Dienstag, 19. November 2013

Honolulu

Jetzt ist es geschafft. Ich hab ihn vollbracht, den vollen Philly. Den fertigen Fogg. Ich bin am Abend in Tokyo losgefahren und am Morgen desselben Tages in Hawaii angekommen.

Waikiki is the place to be ... is it?
Pensionierter NYC-Cop mit deutschem Namen beim Schwatz mit den Pennern am Strand

Etwas müde zwar, aber gut genug in Schuss, um zu erkennen: nur wegen Honolulu hätte ich mir das nicht antun müssen. Morgen fliege ich nach Big Island und meine Hoffnung ist, dort ein wenig aus dem Ami-Urlaubsparadies raus zu kommen.

Waikiki-Watch

Es ist nicht unangenehm hier, von so Kleinigkeiten einmal abgesehen, dass man mit dem Bus fast eine Stunde für eine Strecke unterwegs ist, die in Tokyo vielleicht 10 Minuten dauern würde. Dafür bekommt man live mit, wie es sich ohne oder mit wenig Geld in den USA lebt. Nicht sehr gut, dem Aussehen und Auftreten nach.






Was in der Gegenwart eines Chiefs gezeigt wurde (1) 
Was in der Gegenwart eines Chiefs gezeigt wurde (2)

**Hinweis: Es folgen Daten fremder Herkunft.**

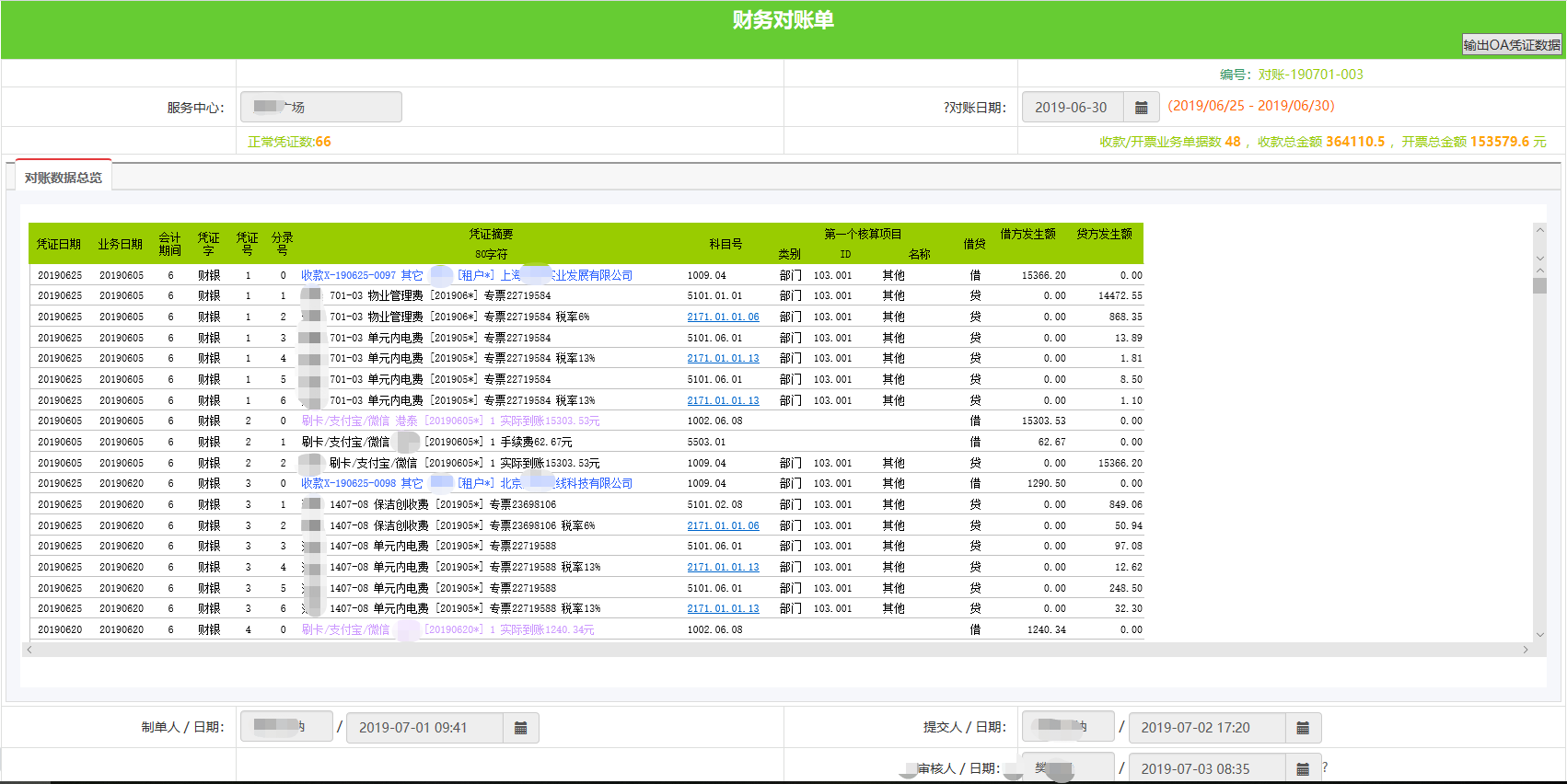1567x784 pixels.
Task: Click calendar icon beside 提交人 date
Action: point(1302,728)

Das sehr schöne Bishop Museum mit einer umfangreichen Sammlung zu Hawaiis Geschichte und Kultur hat mir gefallen, man muss nicht nur grad aus Japan kommen, um dem Aufbegehren gegen den amerikanischen Imperialismus einiges abgewinnen zu können. Andererseits: wenn sich die Amis Hawaii nicht unter den Nagel gerissen hätten, wäre es jetzt wahrscheinlich eine japanische Kolonie. Und dann wäre vermutlich das Badezimmer hier nicht allein so groß wie die meisten Hotelzimmer in Japan, aber dafür gäbe es im Gegenzug vermutlich ein gut ausgebautes öffentliches Verkehrsnetz ...

Aber Fritten machen können sie, das muss man ihnen lassen, den Amis!